The experiments were made under Web surf traffic solely and no others involved, of course.)

The spreadsheed makes use of 8 traffic patterns, indexed by 0 through 7.

For every i in 0…7, let

a_i = c_i + x_i
b_i = d_i + y_i

At every time, the qWANdef utilization is

v0 * c0 + ... + v7 * c7

the qWANack utilization is

v0 * x0 + ... + v7 * x7

the qWANroot (ie. uplink) utilization is the sum of the two above:

(v0 * c0 + ... + v7 * c7) + (v0 * x0 + ... + v7 * x7)
= (v0 * c0 + v0 * x0) + ... + (v7 * c7 + v7 * x7)
= v0 * (c0 + x0) + ... + v7 * (c7 + x7)
= v0 * a0 + ... + v7 * a7

the qLANdef utilization is

v0 * d0 + ... + v7 * d7

the qLANack utilization is

v0 * y0 + ... + v7 * y7

the qLANroot (ie. downlink) utilization is the sum of the two above:

(v0 * d0 + ... + v7 * d7) + (v0 * y0 + ... + v7 * y7)
= (v0 * d0 + v0 * y0) + ... + (v7 * d7 + v7 * y7)
= v0 * (d0 + y0) + ... + v7 * (d7 + y7)
= v0 * b0 + ... + v7 * b7

Now we can construct a system of inequations, each represents a constraint, of 8 unknowns v_0 through v_7.

Uplink utilization must not exceed uplink bandwidth:

(C1) v0 * a0 + ... + v7 * a7 <= A

Downlink utilization must not exceed downlink bandwidth:

(C2) v0 * b0 + ... + v7 * b7 <= B

All network traffic must be non-negative:

(C3) v_i >= 0

Additional constraints may be made. For example, if we know that p2p uploading are upper-limited by 80% uplink bandwidth then we may add the constraint:

(C4) v0 * c0 <= A * 0.8

Similarly, if we know that p2p downloading are upper-limited by 80% downlink bandwidth then we may add the constraint:

(C5) v1 * d1 <= B * 0.8

The bounds like A and B are to be filled as values in row 3 of the Excel spreadsheet. The bounds like A0.8 and B0.8 are pre-filled as formulars in columns 8 and 9 of the sheet.

The MS Excel Solver find a solution of (C1)-(C5) that maximize a user-selected target cell. Note that we are concerned of queues' utilization implied from the solution, not the solution itself. Of particular interest may be the utilization of qWANack, qLANack, uplink and downlink. The spreadsheet includes formulars for them. We can select one of them as the target and observe others as the implied consequence.

As I've said, the Excel is for the purpose of analysis. It's not suitable and not worth to integrate in the Wizard as such.

eri--

A = interface/tocken bucket bandwidth
c = observed from the samples.
x = observed from the samples.

SO you are saying that the basic equation for a queue is:
A >= c*x (if we have a single queue under A).

and it transforms to
A >= sum(c_i* x_i) (for i queues).
and each queue gets c_i + x_i

If that is right and one wants to write a daemon that start by the assumtion of the constants calculated/observed by your testings and smaples traffic to adjust the i queues accordingly how can one calculate the c_i/x_i to be used later on a new calculation.
Basically can you provide even the calculation for the variables so one can write such a daemon?!

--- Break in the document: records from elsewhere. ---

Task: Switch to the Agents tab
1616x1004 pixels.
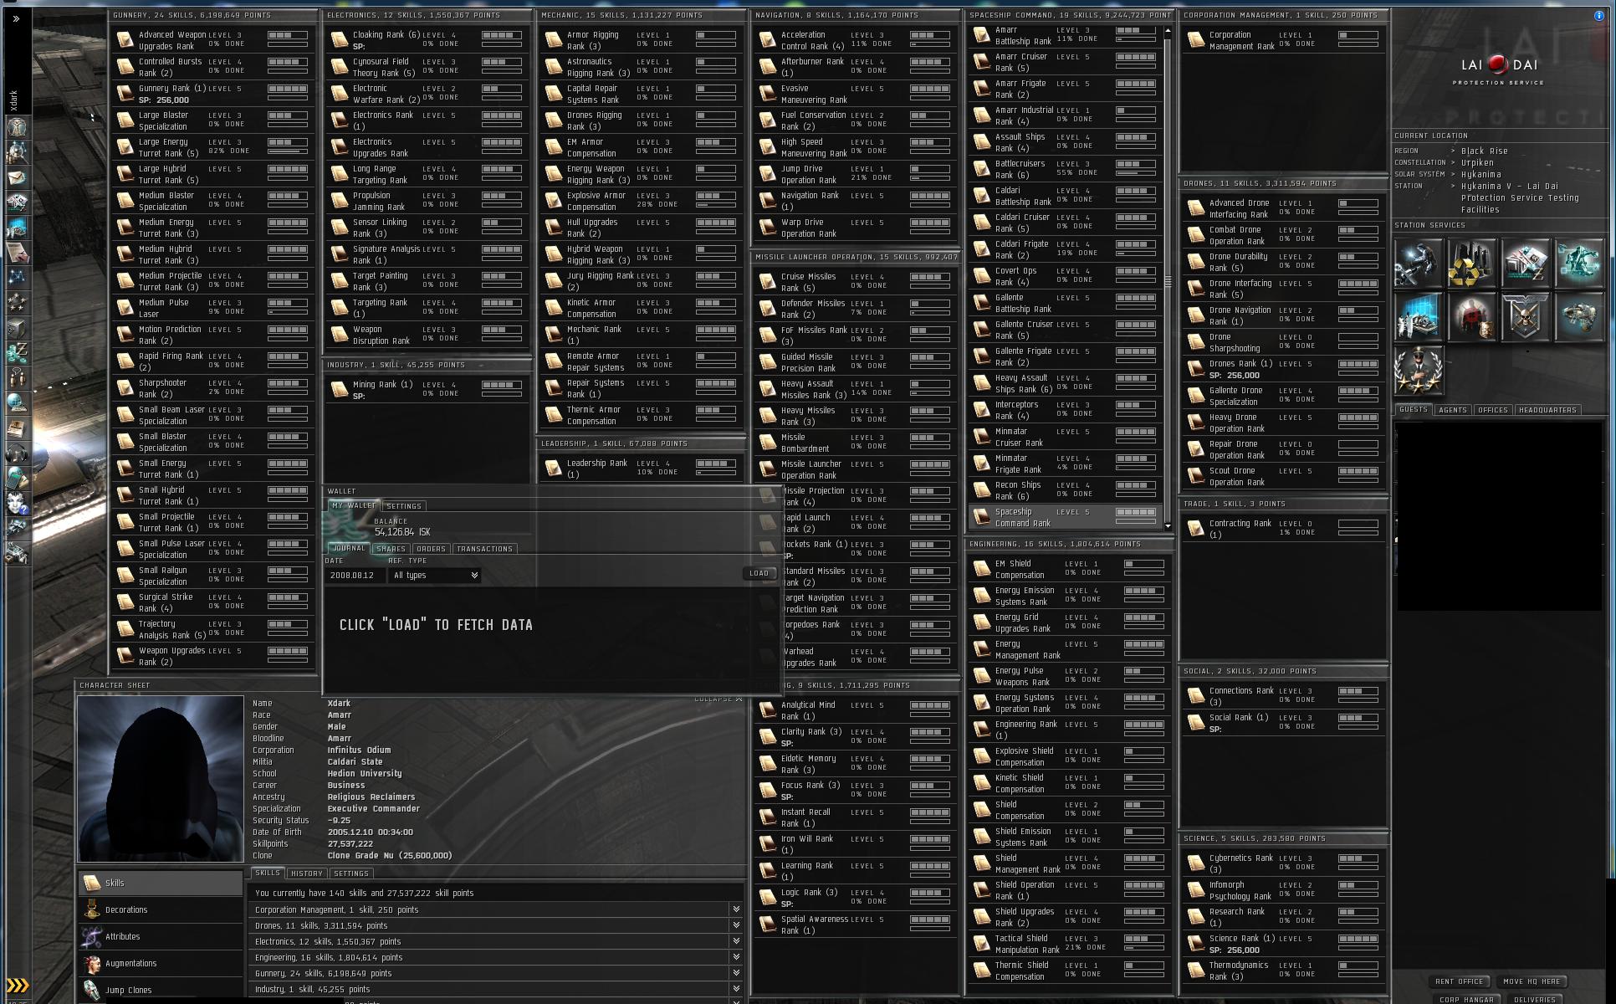Action: coord(1452,410)
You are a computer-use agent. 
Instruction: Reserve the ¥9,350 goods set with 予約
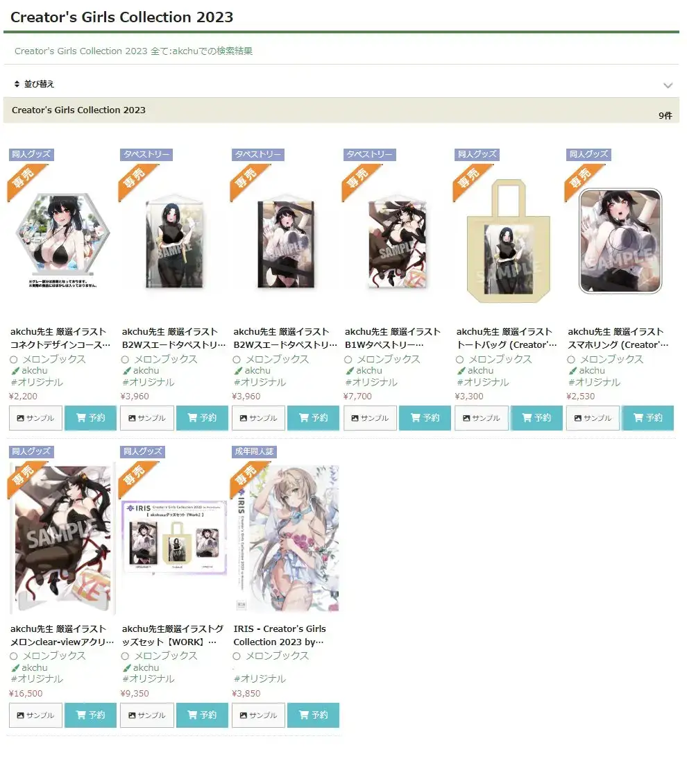(x=202, y=715)
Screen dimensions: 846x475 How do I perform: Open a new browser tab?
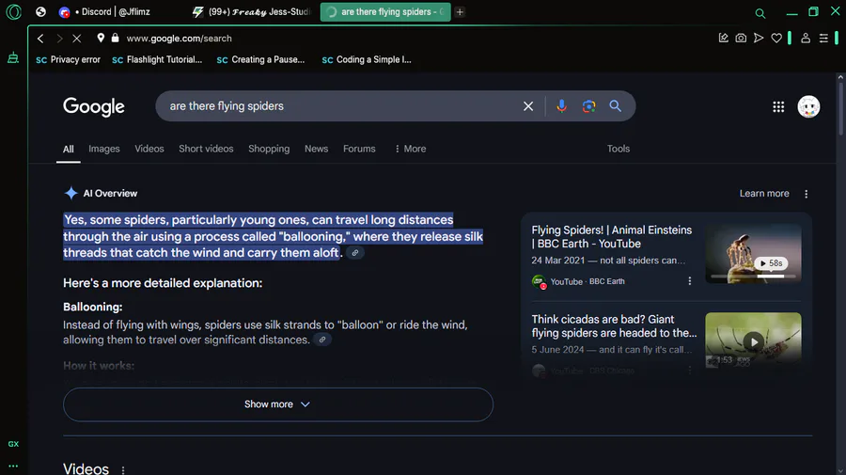point(460,12)
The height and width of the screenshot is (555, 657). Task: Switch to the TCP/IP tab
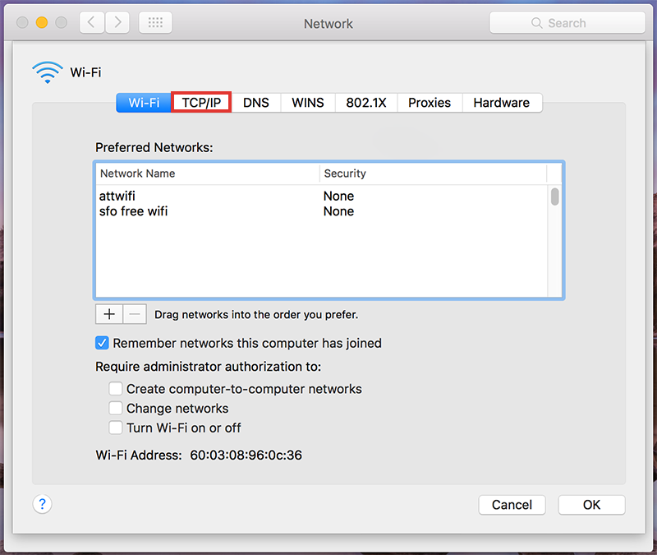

I hope to have understood your explanation. The rationale of integrating this with the wizard is to be coupled with such a daemon to make sense.

By the way thanks for your quick reply.

dusan

@eri--:

A = interface/tocken bucket bandwidth
c = observed from the samples.
x = observed from the samples.

SO you are saying that the basic equation for a queue is:
A >= c*x (if we have a single queue under A).

I am not sure if we are using the same symbol definition. My equations doesn't say anything about c*x, only c+x.
And given only one [sub-]queue under qWANroot, there exists either c or x, but not both.

@eri--:

and it transforms to
A >= sum(c_i* x_i) (for i queues).
and each queue gets c_i + x_i

Neither i was defined to be the number of queues, or the index of a queue. It was defined to be the index of a traffic (or, to be precise: a type of traffic). We use four [leaf-level] queues and eight [types of] traffic. The 48 matrix is enough to estimate largest qWANack utilization. You can extend it to, say, 14500 if you see any benefit of the extension and have a good traffic analyzer (see below).

@eri--:

If that is right and one wants to write a daemon that start by the assumtion of the constants calculated/observed by your testings and smaples traffic to adjust the i queues accordingly how can one calculate the c_i/x_i to be used later on a new calculation.
Basically can you provide even the calculation for the variables so one can write such a daemon?!

I hope to have understood your explanation. The rationale of integrating this with the wizard is to be coupled with such a daemon to make sense.

I interpret that such a daemon should

analyze traffics to determine their patterns, and
optimize linkshare setup using the traffic patterns determined.

As for 1), with firewall's (at the transport and/or the application layer) service we can parse every packet and determine the traffic it belongs to. Packet classification would enable statistical analysis. Based on the analysis we can observe patterns, if any exists in any sense. So the problem is solved, in principle.

As for 2), however, one may cast question: what is the objective, the goal, the target, or the criteria of such an optimization?

eri--

Heh i misunderstood you.

So what you're saying is that your is just an approach based on values observed for a specific traffic and specific config?!

I thought it was some generalized schema to achieve this.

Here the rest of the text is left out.